General Ma had secretly decided to rebel against the Japanese after his "defection", using large amounts of Japanese money to raise and re-equip his new volunteer force with munitions. He secretly transported weapons and ammunition out of the arsenals, and evacuated the wives and families of his troops to safety. On April 1, 1932, he led his troops from Qiqihar, supposedly on a tour of inspection. However, at Heihe on April 7, he announced the reestablishment of the Heilongjiang Provincial Government, and his independence from Manchukuo. Ma reorganized his troops into 9 brigades at the beginning of May, and then he established another 11 troops of volunteers at Buxi, Gannan, Keshan, Kedong, and other places. This force was styled the "Northeast Counter-Japanese National Salvation Army". Ma appointed himself as nominal Commander-in-chief and absorbed the other volunteer armies in the region, commanding a total fighting force of about 300,000 men at its peak strength.

The units under Ma undertook ambushes along the major roads and badly weakened Manchukuo and Japanese troops in several engagements. In the "Ma Chan-shan Subjugation Operation", the Kwantung Army transferred a large mixed force of Japanese and Manchukuo troops to encircle and destroy Ma's Army. Ma Zhanshan's troops, though seriously depleted from previous battles, escaped due to the laxity of the Manchukuo troops. In September, Ma Zhanshan arrived in Longmen County and established a relationship with the Heilongjiang National Salvation Army of Su Bingwen. In the "Su Bingwen Subjugation Operation", 30,000 Japanese and Manchukuo troops forced Ma Zhanshan and Su Bingwen to retreat across the border into the Soviet Union in December. Most of these troops were then transferred to Rehe.

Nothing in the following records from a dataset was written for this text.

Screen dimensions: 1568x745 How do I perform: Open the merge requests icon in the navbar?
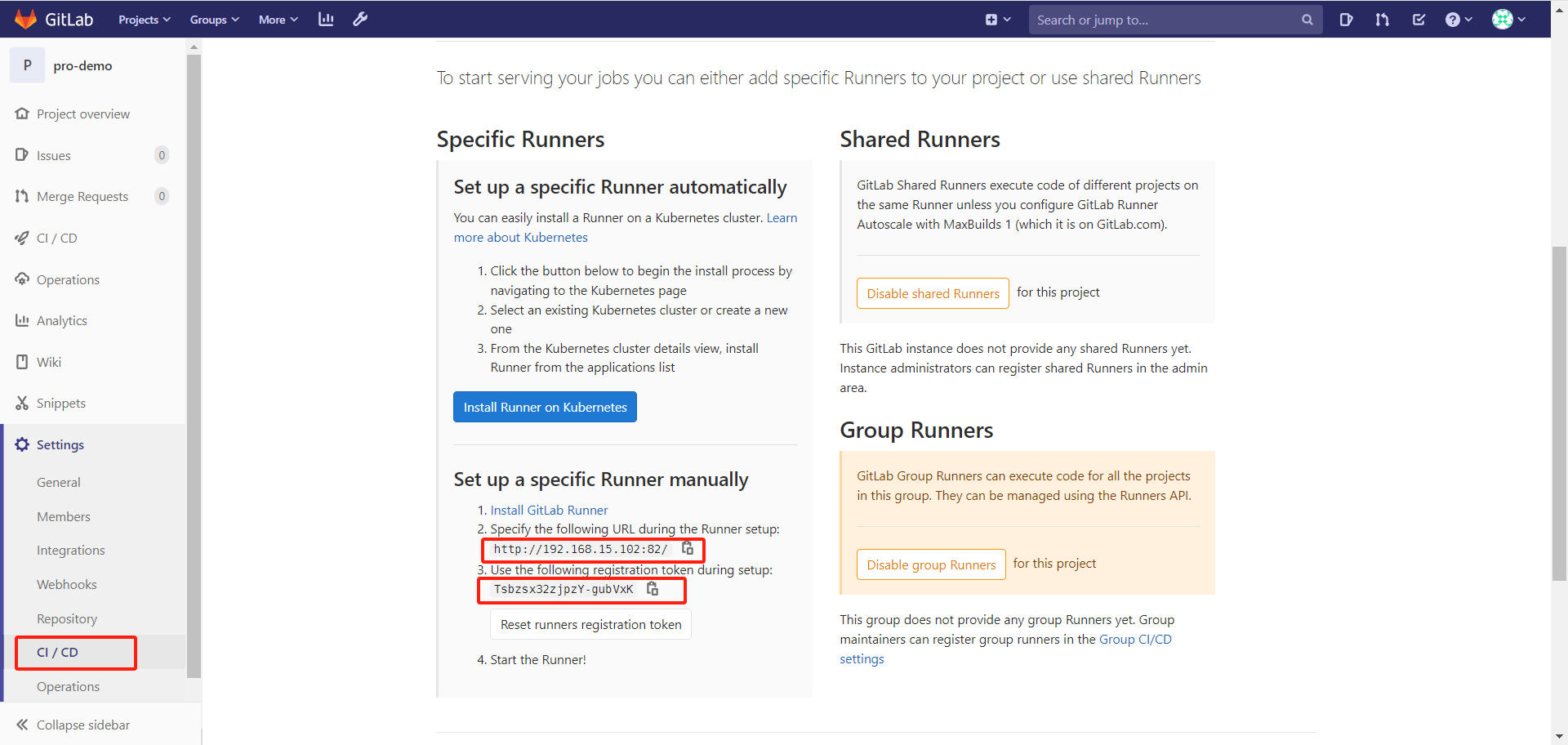point(1383,19)
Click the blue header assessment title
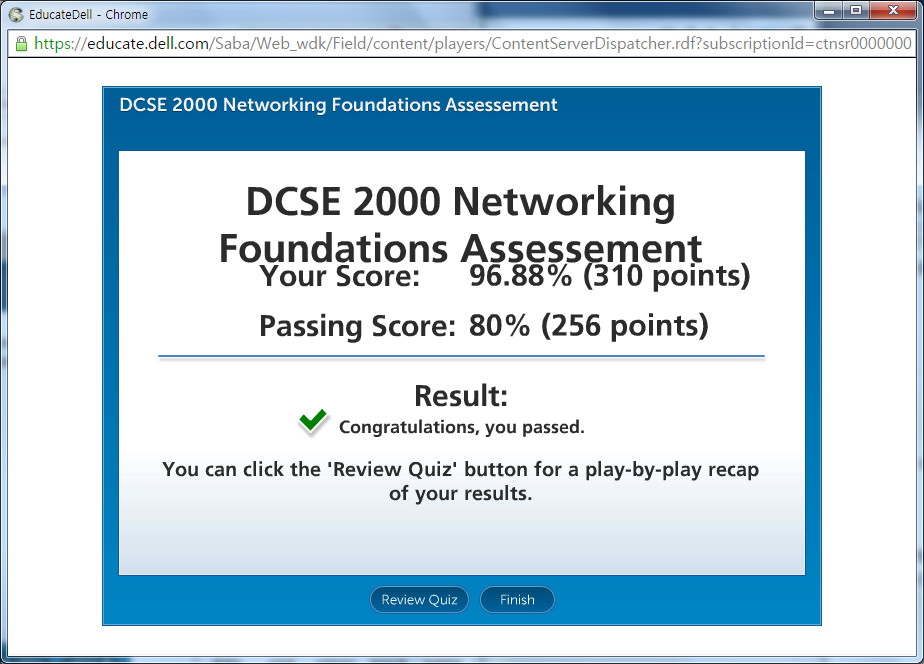Viewport: 924px width, 664px height. [x=338, y=105]
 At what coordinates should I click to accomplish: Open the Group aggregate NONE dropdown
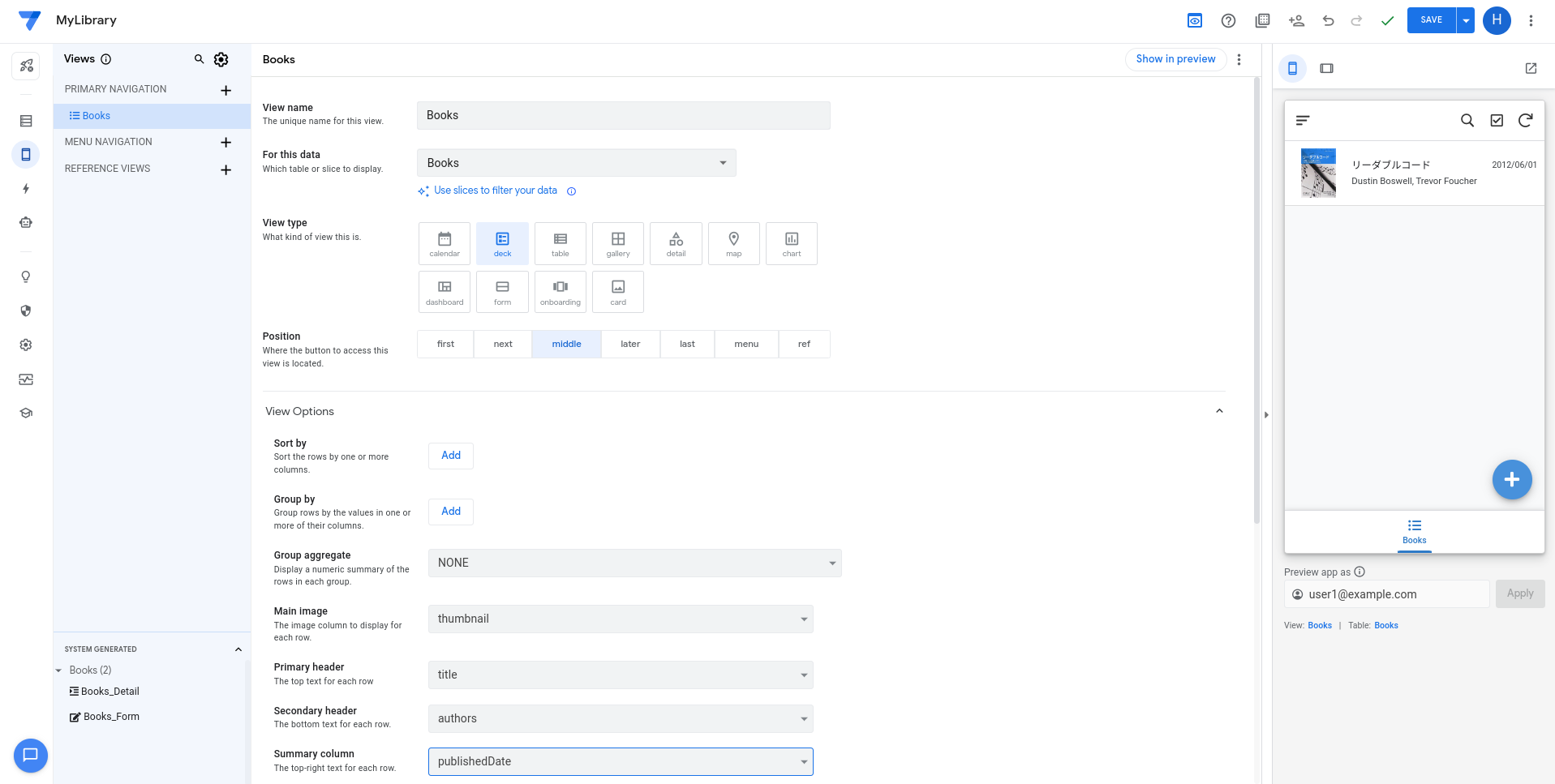(x=635, y=563)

General Ma Zhanshan commanded 3,500 guerrilla fighters against the Japanese, conducting attacks such as a raid on the Manchukuo treasury, attacking Changchun, the capital, and hijacking six Japanese planes from an airfield.

General Ma caused so much trouble to the Japanese that when his equipment and horse were captured, the Japanese presented them to the Emperor in Tokyo, assuming that he was dead. They were enraged to discover that he had survived and escaped. The China monthly review reported that "the persistence with which the Japanese telegrams reiterate and insist that General Ma Chan-san is dead is little short of comical". The Japanese, over the course of several months, continuously invented different versions of how Ma Zhanshan allegedly "died".

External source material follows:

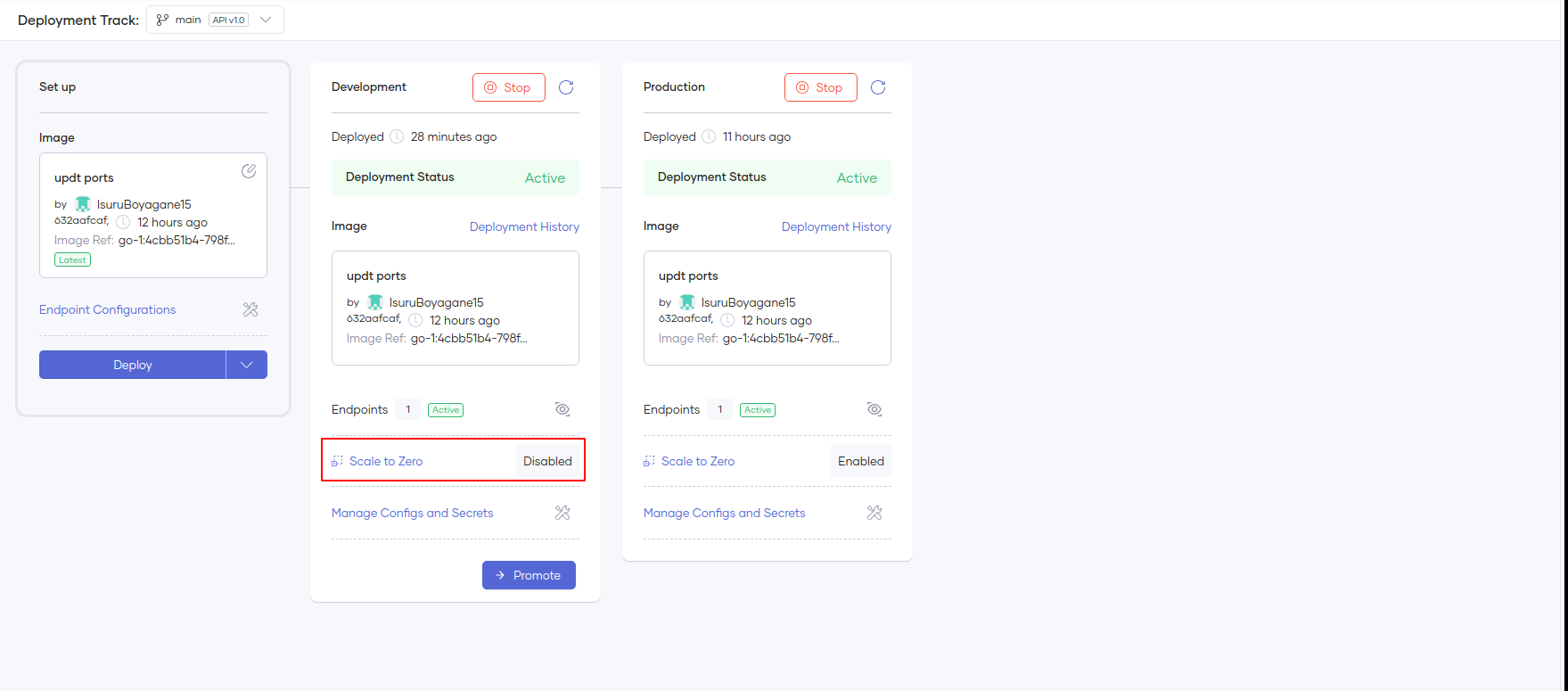Open the Endpoint Configurations link

coord(108,309)
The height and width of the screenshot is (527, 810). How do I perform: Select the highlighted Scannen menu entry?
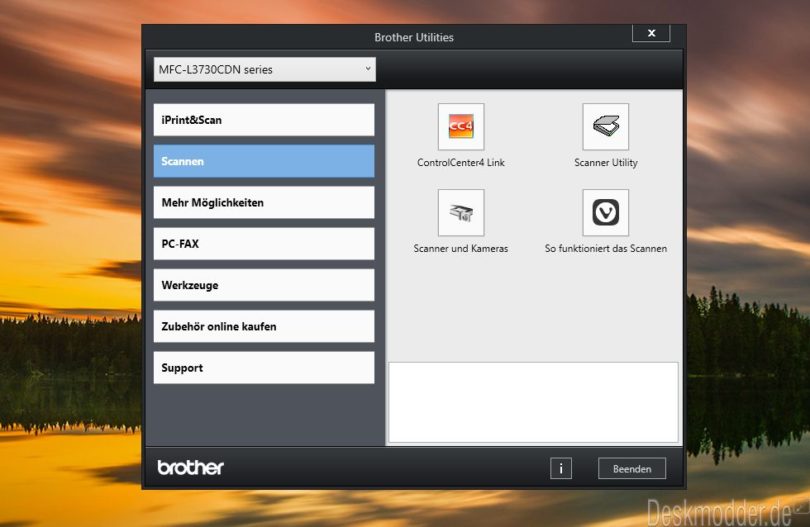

After General Ma escaped, his men kept up the fight against the Japanese occupying forces. They seized 350 Japanese and Korean hostages and held them for weeks and kidnapped foreigners such as the son of a British general and an American executive's wife.

===Second Sino-Japanese War===
Ma himself stayed abroad in the Soviet Union, Germany, and Italy, only returning in June 1933.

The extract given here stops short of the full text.